● SHORT PROBLEM
Output every line of the data below as a numbered list, leaving out any blank lines.

(Records excerpted from a collection)

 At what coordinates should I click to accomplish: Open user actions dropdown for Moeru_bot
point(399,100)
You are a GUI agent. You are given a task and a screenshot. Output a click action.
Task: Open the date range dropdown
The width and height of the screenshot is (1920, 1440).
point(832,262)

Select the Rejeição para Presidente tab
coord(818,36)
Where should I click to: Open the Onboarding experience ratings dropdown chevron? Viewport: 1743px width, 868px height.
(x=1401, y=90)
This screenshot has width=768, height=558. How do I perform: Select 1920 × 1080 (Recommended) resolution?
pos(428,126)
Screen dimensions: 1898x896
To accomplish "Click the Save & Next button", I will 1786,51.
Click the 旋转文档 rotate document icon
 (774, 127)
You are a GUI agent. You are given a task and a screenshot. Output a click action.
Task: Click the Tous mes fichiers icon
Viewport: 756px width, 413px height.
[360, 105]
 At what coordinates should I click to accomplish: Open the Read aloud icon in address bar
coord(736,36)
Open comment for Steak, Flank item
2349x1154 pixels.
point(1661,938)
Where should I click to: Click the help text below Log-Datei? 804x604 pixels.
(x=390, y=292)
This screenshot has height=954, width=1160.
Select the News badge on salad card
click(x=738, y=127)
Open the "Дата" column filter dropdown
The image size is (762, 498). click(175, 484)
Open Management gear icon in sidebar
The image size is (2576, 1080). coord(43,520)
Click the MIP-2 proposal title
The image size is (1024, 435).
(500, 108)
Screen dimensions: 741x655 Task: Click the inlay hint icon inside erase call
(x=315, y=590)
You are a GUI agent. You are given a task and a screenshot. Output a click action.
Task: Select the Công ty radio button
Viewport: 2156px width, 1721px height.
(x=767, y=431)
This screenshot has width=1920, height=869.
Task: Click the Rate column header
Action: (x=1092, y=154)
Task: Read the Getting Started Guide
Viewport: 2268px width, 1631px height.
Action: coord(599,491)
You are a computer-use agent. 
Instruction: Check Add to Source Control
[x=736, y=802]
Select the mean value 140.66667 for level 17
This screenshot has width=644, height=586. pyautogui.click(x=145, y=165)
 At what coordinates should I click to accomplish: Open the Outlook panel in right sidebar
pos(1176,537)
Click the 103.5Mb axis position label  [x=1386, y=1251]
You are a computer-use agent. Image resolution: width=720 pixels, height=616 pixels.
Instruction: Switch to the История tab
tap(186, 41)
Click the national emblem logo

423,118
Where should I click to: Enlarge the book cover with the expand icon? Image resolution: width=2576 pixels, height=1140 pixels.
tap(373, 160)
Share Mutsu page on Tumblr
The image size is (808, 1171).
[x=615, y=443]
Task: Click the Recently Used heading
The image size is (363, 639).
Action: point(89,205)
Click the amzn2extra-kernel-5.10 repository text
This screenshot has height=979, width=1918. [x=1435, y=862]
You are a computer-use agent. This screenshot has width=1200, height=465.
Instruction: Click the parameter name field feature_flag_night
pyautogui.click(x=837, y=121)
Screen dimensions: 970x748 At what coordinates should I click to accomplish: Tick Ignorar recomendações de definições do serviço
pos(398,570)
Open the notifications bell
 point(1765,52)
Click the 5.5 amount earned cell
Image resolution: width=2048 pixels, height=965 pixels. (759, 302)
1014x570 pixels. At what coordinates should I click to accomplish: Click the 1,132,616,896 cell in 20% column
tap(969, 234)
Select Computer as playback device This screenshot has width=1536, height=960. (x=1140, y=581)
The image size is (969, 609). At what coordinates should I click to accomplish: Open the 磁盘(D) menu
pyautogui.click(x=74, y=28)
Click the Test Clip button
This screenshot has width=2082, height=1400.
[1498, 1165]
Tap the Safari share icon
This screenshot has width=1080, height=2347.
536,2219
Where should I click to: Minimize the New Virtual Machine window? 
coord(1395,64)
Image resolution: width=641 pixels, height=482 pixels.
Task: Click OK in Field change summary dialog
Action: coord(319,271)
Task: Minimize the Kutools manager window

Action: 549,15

● COMPLETED EXERCISE
1.  At what coordinates should I click to accomplish: Open user actions dropdown for Moeru_bot
2. point(399,100)
3. You are a GUI agent. You are given a task and a screenshot. Output a click action.
4. Task: Open the date range dropdown
5. The width and height of the screenshot is (1920, 1440).
6. point(832,262)
7. Select the Rejeição para Presidente tab
8. coord(818,36)
9. Where should I click to: Open the Onboarding experience ratings dropdown chevron? Viewport: 1743px width, 868px height.
10. (x=1401, y=90)
11. This screenshot has width=768, height=558. How do I perform: Select 1920 × 1080 (Recommended) resolution?
12. pos(428,126)
13. Screen dimensions: 1898x896
14. To accomplish "Click the Save & Next button", I will 1786,51.
15. Click the 旋转文档 rotate document icon
16.  (774, 127)
17. You are a GUI agent. You are given a task and a screenshot. Output a click action.
18. Task: Click the Tous mes fichiers icon
19. Viewport: 756px width, 413px height.
20. [360, 105]
21.  At what coordinates should I click to accomplish: Open the Read aloud icon in address bar
22. coord(736,36)
23. Open comment for Steak, Flank item
24. 2349x1154 pixels.
25. point(1661,938)
26. Where should I click to: Click the help text below Log-Datei? 804x604 pixels.
27. (x=390, y=292)
28. This screenshot has height=954, width=1160.
29. Select the News badge on salad card
30. click(x=738, y=127)
31. Open the "Дата" column filter dropdown
32. The image size is (762, 498). click(175, 484)
33. Open Management gear icon in sidebar
34. The image size is (2576, 1080). coord(43,520)
35. Click the MIP-2 proposal title
36. The image size is (1024, 435).
37. (500, 108)
38. Screen dimensions: 741x655 Task: Click the inlay hint icon inside erase call
39. (x=315, y=590)
40. You are a GUI agent. You are given a task and a screenshot. Output a click action.
41. Task: Select the Công ty radio button
42. Viewport: 2156px width, 1721px height.
43. (x=767, y=431)
44. This screenshot has width=1920, height=869.
45. Task: Click the Rate column header
46. Action: (x=1092, y=154)
47. Task: Read the Getting Started Guide
48. Viewport: 2268px width, 1631px height.
49. Action: coord(599,491)
50. You are a computer-use agent. 
51. Instruction: Check Add to Source Control
52. [x=736, y=802]
53. Select the mean value 140.66667 for level 17
54. This screenshot has width=644, height=586. pyautogui.click(x=145, y=165)
55.  At what coordinates should I click to accomplish: Open the Outlook panel in right sidebar
56. pos(1176,537)
57. Click the 103.5Mb axis position label  [x=1386, y=1251]
58. You are a computer-use agent. Image resolution: width=720 pixels, height=616 pixels.
59. Instruction: Switch to the История tab
60. tap(186, 41)
61. Click the national emblem logo
62. 423,118
63. Where should I click to: Enlarge the book cover with the expand icon? Image resolution: width=2576 pixels, height=1140 pixels.
64. tap(373, 160)
65. Share Mutsu page on Tumblr
66. The image size is (808, 1171).
67. [x=615, y=443]
68. Task: Click the Recently Used heading
69. The image size is (363, 639).
70. Action: point(89,205)
71. Click the amzn2extra-kernel-5.10 repository text
72. This screenshot has height=979, width=1918. [x=1435, y=862]
73. You are a computer-use agent. This screenshot has width=1200, height=465.
74. Instruction: Click the parameter name field feature_flag_night
75. pyautogui.click(x=837, y=121)
76. Screen dimensions: 970x748 At what coordinates should I click to accomplish: Tick Ignorar recomendações de definições do serviço
77. pos(398,570)
78. Open the notifications bell
79.  point(1765,52)
80. Click the 5.5 amount earned cell
81. Image resolution: width=2048 pixels, height=965 pixels. (759, 302)
82. 1014x570 pixels. At what coordinates should I click to accomplish: Click the 1,132,616,896 cell in 20% column
83. tap(969, 234)
84. Select Computer as playback device This screenshot has width=1536, height=960. (x=1140, y=581)
85. The image size is (969, 609). At what coordinates should I click to accomplish: Open the 磁盘(D) menu
86. pyautogui.click(x=74, y=28)
87. Click the Test Clip button
88. This screenshot has width=2082, height=1400.
89. [1498, 1165]
90. Tap the Safari share icon
91. This screenshot has width=1080, height=2347.
92. 536,2219
93. Where should I click to: Minimize the New Virtual Machine window? 
94. coord(1395,64)
95. Image resolution: width=641 pixels, height=482 pixels.
96. Task: Click OK in Field change summary dialog
97. Action: coord(319,271)
98. Task: Minimize the Kutools manager window
99. Action: 549,15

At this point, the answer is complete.